What sizes are offered from Stihl with the 3/8 large mount? I think mine came with a 30" .404. Whats the next size up?


----------



## smokinj (Apr 26, 2010)

gink595 said:


> What sizes are offered from Stihl with the 3/8 large mount? I think mine came with a 30" .404. Whats the next size up?



3/8 is what I want and 21, 30, 41,47, didnt see a 32iner thats the size I need for my mill


----------



## smokinj (Apr 26, 2010)

only options on bar length 30in. or 36in. my mill is 32in. to max it out...any ideas?


----------



## smokinj (Apr 26, 2010)

problem slove thanks to ginks and baileys went with the 36in. mill and it takes up to a 42in. bar I can get a 41in. bar wish I could rep you gink


----------



## mtngun (Apr 26, 2010)

smokinj said:


> only options on bar length 30in. or 36in. my mill is 32in. to max it out...any ideas?


With an 880, I wouldn't use less than a 36" x 0.063" bar.
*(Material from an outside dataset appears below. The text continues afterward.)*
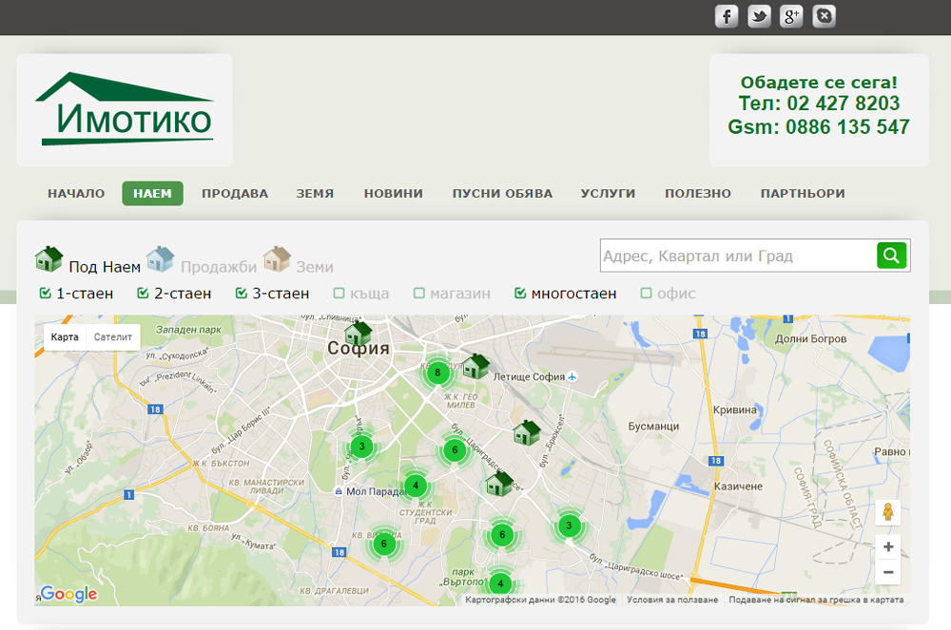Switch map to Сателит view
Screen dimensions: 951x630
[x=113, y=337]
You can get longer rails for your Alaskan mill.

Not only will you not be able to swap bars between the 880 and the 460, but you won't be able to share chains either. The 880 bar will be 0.063", and the drive link count will probably be different, even for the same length bar. 

For example, a 36" bar for the 460 takes 114 links, while a 36" bar for the 880 takes 123 links.

Good luck, and have fun.


----------



## smokinj (Apr 26, 2010)

mtngun said:


> With an 880, I wouldn't use less than a 36" x 0.063" bar. You can get longer rails for your Alaskan mill.
> 
> Not only will you not be able to swap bars between the 880 and the 460, but you won't be able to share chains either. The 880 bar will be 0.063", and the drive link count will probably be different, even for the same length bar.
> 
> ...



lol yep its all just now hitting me and thought about a 660 NOT just glad I was able to catch it 36 in. mill is on the way and with the big poplars I have to mill sould all work out now! I have the mini mill for edging will strap the 460 to that.


----------



## Woodsurfer (Apr 26, 2010)

My Stihl saw chain chart says the 36" bar on the 880 has 104 drive links. The 41" has 123. Fewer drive links when you jump up to 404...


----------



## Muffler Bearing (Apr 26, 2010)

smokinj said:


> problem slove thanks to ginks and baileys went with the 36in. mill and it takes up to a 42in. bar I can get a 41in. bar wish I could rep you gink



Jay, I Rep'd him 4 u.

Good Luck With The Mill and Saw!


----------



## Muffler Bearing (Apr 26, 2010)

Hey Jay,
Does Mrs. Jay Know About Your New Venture?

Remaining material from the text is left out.